Exercise prompt =>
Copy out the rows from the line with "Given: Click the left" up to and including the line with "Action: (280, 608)", reproducing each one verbatim.

++++ Data for the task

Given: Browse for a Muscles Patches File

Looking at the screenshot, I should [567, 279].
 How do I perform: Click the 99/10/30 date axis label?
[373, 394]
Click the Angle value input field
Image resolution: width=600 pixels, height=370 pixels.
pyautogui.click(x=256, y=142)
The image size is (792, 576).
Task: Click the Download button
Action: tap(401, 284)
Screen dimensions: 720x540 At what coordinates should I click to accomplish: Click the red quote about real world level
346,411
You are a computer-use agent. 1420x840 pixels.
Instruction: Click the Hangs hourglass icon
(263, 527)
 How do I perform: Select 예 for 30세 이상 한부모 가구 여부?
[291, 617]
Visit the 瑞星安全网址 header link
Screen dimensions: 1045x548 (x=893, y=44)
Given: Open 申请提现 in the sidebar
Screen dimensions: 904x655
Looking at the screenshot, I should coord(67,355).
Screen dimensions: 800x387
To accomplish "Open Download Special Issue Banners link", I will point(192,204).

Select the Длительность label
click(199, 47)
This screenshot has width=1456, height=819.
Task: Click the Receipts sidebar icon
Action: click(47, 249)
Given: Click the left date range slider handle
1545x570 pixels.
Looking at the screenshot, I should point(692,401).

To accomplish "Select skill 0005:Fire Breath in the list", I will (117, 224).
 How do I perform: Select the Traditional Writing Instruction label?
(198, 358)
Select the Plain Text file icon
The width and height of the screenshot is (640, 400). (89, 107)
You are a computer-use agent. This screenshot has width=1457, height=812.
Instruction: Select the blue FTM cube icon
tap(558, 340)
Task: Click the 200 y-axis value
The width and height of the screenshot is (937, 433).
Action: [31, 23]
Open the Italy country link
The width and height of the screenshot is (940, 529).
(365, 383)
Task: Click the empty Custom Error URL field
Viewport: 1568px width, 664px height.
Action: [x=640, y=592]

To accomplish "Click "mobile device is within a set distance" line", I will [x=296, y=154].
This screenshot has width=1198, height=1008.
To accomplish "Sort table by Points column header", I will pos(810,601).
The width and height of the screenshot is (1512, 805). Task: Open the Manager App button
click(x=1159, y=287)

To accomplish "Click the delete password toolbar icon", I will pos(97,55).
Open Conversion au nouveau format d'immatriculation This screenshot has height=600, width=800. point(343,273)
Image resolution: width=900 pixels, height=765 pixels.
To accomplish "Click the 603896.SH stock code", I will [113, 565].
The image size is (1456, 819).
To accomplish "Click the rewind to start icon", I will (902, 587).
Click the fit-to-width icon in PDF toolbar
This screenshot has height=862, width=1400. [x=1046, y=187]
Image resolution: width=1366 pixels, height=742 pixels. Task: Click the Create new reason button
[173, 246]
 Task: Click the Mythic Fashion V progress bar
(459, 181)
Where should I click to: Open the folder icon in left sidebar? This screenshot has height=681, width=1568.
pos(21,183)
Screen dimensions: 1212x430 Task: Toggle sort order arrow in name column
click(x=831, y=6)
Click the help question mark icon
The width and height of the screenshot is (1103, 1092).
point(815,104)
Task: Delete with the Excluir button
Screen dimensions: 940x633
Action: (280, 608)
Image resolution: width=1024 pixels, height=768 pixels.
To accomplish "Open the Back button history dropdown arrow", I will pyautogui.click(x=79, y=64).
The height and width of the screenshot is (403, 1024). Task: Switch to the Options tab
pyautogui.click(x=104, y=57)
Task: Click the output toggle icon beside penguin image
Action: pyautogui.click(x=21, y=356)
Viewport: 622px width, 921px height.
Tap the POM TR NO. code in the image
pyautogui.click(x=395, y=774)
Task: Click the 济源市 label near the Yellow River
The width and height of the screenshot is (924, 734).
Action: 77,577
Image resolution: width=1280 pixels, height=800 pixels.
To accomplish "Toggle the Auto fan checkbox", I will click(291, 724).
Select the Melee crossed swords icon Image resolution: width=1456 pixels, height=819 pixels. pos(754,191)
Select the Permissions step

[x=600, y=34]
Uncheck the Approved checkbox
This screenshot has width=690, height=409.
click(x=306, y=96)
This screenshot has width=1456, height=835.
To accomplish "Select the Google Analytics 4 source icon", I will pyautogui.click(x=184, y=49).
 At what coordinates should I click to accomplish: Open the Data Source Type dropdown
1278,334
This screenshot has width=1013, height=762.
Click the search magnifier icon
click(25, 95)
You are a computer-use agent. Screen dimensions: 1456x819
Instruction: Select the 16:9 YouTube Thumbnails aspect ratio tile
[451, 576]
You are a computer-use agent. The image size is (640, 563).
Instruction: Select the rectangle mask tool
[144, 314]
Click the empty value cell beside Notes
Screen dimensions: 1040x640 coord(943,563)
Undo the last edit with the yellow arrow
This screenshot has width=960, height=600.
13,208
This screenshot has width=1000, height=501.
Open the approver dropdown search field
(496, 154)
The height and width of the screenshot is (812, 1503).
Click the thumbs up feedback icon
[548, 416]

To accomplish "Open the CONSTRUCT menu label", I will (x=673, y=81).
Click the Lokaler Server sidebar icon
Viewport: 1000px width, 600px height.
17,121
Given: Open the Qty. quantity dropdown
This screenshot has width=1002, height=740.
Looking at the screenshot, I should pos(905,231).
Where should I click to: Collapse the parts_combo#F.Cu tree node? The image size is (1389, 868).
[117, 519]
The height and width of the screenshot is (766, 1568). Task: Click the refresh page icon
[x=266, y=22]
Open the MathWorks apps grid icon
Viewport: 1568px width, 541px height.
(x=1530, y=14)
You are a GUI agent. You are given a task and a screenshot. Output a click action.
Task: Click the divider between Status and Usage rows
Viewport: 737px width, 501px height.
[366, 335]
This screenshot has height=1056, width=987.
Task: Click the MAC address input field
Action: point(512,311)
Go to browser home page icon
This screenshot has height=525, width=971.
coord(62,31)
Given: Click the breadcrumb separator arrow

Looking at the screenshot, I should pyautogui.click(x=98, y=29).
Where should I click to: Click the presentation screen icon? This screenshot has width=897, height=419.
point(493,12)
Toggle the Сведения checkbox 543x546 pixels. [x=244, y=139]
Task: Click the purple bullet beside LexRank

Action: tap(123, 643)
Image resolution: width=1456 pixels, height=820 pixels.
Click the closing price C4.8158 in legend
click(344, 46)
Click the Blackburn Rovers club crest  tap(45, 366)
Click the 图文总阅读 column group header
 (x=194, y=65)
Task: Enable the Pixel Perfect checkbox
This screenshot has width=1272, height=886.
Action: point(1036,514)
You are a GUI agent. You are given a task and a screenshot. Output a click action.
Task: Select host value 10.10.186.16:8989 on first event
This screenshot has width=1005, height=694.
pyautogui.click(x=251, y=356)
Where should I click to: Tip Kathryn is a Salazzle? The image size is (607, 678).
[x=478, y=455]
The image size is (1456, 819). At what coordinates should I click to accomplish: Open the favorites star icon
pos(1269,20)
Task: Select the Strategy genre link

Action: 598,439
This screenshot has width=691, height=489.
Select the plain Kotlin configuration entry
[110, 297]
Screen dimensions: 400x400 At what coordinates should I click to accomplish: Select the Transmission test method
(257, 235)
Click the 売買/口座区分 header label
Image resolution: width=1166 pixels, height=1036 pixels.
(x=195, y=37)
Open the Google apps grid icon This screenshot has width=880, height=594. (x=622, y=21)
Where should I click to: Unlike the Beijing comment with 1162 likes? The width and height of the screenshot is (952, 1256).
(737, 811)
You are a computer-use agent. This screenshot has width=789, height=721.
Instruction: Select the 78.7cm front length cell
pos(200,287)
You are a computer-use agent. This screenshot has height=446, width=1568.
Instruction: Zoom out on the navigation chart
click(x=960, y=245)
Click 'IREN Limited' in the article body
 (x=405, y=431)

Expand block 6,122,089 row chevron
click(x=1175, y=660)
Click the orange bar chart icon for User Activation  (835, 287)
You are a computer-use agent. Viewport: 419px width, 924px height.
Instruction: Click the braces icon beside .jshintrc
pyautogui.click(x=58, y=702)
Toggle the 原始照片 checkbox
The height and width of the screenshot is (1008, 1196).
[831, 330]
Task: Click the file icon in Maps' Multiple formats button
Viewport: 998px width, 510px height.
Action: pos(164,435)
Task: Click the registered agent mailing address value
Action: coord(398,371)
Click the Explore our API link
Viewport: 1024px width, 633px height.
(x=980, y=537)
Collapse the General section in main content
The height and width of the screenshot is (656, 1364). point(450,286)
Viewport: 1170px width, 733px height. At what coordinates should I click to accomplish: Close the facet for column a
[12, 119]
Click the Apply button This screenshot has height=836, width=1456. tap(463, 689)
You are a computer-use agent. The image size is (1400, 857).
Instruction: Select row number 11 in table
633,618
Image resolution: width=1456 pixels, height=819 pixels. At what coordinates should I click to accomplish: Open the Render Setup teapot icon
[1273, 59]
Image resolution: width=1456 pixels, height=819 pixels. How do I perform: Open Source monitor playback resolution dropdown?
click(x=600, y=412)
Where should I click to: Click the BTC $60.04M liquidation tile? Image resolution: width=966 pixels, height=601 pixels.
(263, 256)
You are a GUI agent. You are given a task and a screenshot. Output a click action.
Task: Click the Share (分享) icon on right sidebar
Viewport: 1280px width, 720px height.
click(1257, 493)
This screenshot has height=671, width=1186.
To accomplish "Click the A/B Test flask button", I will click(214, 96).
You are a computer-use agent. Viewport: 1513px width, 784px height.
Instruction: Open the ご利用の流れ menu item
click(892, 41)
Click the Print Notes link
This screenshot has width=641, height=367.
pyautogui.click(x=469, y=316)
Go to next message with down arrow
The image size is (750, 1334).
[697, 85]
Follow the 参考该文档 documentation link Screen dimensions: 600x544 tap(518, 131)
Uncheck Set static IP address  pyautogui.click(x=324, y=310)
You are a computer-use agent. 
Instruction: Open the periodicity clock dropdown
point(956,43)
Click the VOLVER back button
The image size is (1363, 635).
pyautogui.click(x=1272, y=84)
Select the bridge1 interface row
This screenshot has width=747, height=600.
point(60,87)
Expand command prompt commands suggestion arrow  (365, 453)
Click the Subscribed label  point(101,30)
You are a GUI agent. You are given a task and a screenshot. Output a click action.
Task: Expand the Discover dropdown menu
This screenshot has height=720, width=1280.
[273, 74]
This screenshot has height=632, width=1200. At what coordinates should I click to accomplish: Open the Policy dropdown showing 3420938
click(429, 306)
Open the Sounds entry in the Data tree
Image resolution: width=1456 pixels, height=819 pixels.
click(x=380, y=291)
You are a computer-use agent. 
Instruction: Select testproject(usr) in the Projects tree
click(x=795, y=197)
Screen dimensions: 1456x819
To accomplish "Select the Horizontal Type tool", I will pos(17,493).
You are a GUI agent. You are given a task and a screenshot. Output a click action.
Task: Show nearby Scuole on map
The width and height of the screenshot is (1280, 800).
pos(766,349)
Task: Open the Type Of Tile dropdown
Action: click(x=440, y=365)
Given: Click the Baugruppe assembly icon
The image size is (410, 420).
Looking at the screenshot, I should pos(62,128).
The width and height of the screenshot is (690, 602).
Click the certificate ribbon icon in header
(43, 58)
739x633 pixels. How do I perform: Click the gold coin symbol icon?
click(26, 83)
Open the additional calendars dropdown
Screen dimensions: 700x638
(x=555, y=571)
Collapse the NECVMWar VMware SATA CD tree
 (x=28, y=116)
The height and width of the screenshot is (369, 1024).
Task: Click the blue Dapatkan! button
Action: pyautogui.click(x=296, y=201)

++++++++

Answer for the task =>
Given: Click the left date range slider handle
1545x570 pixels.
Looking at the screenshot, I should point(692,401).

To accomplish "Select skill 0005:Fire Breath in the list", I will (117, 224).
 How do I perform: Select the Traditional Writing Instruction label?
(198, 358)
Select the Plain Text file icon
The width and height of the screenshot is (640, 400). (89, 107)
You are a computer-use agent. This screenshot has width=1457, height=812.
Instruction: Select the blue FTM cube icon
tap(558, 340)
Task: Click the 200 y-axis value
The width and height of the screenshot is (937, 433).
Action: [31, 23]
Open the Italy country link
The width and height of the screenshot is (940, 529).
(365, 383)
Task: Click the empty Custom Error URL field
Viewport: 1568px width, 664px height.
Action: [x=640, y=592]

To accomplish "Click "mobile device is within a set distance" line", I will [x=296, y=154].
This screenshot has width=1198, height=1008.
To accomplish "Sort table by Points column header", I will pos(810,601).
The width and height of the screenshot is (1512, 805). Task: Open the Manager App button
click(x=1159, y=287)

To accomplish "Click the delete password toolbar icon", I will pos(97,55).
Open Conversion au nouveau format d'immatriculation This screenshot has height=600, width=800. point(343,273)
Image resolution: width=900 pixels, height=765 pixels.
To accomplish "Click the 603896.SH stock code", I will [113, 565].
The image size is (1456, 819).
To accomplish "Click the rewind to start icon", I will (902, 587).
Click the fit-to-width icon in PDF toolbar
This screenshot has height=862, width=1400. [x=1046, y=187]
Image resolution: width=1366 pixels, height=742 pixels. Task: Click the Create new reason button
[173, 246]
 Task: Click the Mythic Fashion V progress bar
(459, 181)
Where should I click to: Open the folder icon in left sidebar? This screenshot has height=681, width=1568.
pos(21,183)
Screen dimensions: 1212x430 Task: Toggle sort order arrow in name column
click(x=831, y=6)
Click the help question mark icon
The width and height of the screenshot is (1103, 1092).
point(815,104)
Task: Delete with the Excluir button
Screen dimensions: 940x633
Action: (280, 608)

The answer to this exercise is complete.